4) De quelle manière notre gouvernement, ainsi que la Commission européenne, en tant que membre représentant les Vingt-Sept au sein du Processus de Kimberley, peuvent-ils mieux encadrer ce type de défaillance ? Les défaillances sont de taille : la Suisse et les Emirats arabes unis sont tous deux signataires du Processus de Kimberley.

5) Disposez-vous des informations concernant la reconversion du produit de la fraude par cette famille libanaise ? Ces fonds détournés auraient-ils été utilisés pour financer les activités du Hezbollah ?

Réponse reçue le 7 mai 2013 :

  1. En ce qui concerne la Sûreté de l’État, lorsque elle a connaissance de faits frauduleux dans le secteur diamantaire, elle transmet ces informations par note au parquet compétent. Le Procureur du Roi à Anvers a ouvert une enquête judiciaire.

  2. Le dossier est prêt pour la réquisition finale. Je ne peux pas vous communiquer les détails de ce dossier.

  3. La Sûreté de l’État fait partie de la « Task Force Diamants », organe dirigé par le Service public fédéral (SPF) Affaires Étrangères (Direction des Intérêts économiques) regroupant notamment les Douanes, le Parquet Fédéral, l’AWDC, etc. La Task Force Diamants est chargée notamment de réfléchir à la position de la Belgique quant au processus de Kimberley. Dans ce cadre je tire l’attention sur le rôle de la zone franche de Dubaï dans le commerce des diamants bruts. On constate que l’origine des diamants peut être masquée dans cette zone franche.

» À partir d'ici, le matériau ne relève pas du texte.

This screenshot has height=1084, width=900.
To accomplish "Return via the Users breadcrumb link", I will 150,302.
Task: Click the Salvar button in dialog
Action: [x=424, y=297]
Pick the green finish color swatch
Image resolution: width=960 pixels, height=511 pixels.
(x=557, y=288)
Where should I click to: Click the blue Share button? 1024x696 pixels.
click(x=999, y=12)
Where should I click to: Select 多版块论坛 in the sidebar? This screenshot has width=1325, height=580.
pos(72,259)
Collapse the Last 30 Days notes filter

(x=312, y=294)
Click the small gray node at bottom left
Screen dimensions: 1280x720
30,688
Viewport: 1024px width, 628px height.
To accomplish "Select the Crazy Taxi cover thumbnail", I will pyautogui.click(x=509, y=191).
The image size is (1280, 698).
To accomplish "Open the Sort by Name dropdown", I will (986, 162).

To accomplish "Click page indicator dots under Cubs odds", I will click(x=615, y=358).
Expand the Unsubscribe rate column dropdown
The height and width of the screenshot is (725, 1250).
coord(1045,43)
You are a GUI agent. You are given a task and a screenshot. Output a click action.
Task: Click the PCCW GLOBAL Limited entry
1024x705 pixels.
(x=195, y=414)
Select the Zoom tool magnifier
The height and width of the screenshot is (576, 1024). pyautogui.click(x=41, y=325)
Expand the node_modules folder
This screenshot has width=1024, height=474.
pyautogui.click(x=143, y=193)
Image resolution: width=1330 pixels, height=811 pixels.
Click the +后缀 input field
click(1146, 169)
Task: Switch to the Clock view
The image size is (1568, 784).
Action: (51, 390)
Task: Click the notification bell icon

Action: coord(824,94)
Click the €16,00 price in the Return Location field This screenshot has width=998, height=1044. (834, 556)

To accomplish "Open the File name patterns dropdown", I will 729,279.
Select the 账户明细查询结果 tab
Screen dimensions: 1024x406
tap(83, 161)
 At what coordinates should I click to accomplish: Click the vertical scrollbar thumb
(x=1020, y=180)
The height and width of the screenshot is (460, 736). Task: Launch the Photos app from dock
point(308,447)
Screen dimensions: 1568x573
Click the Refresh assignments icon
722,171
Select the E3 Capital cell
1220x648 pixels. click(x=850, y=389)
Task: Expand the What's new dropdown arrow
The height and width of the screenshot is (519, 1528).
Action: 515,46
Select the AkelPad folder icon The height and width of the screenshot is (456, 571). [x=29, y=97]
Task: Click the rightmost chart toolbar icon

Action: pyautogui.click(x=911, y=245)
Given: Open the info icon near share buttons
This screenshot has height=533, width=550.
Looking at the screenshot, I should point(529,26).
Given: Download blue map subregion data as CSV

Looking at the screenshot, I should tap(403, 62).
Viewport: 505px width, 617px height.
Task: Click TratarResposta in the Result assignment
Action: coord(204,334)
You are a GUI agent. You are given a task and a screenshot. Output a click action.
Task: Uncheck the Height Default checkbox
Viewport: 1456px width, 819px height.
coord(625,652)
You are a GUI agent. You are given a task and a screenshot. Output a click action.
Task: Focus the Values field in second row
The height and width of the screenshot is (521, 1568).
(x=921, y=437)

Le transit de diamants bruts par Dubaï nécessite un nouvel certificat Kimberley. Dans certains cas les diamants d’origine africaine sont mélangés avec des diamants d’une autre origine dans un nouvel emballage. De cette façon « l’origine » ou la « provenance » des diamants bruts peut être modifiée sur le certificat Kimberley. On peut même indiquer sur le certificat la mention de « mixed origin » ou même « unknown origin » si l’origine de la cargaison est non connue.

  4. Cette problématique est examinée par le procureur du Roi d’Anvers.

  5. Les éléments concrets et substantiels recueillis par la Sûreté de l’État indiquant une implication dans le financement du Hezbollah sont toujours envoyés aux autorités judiciaires compétentes.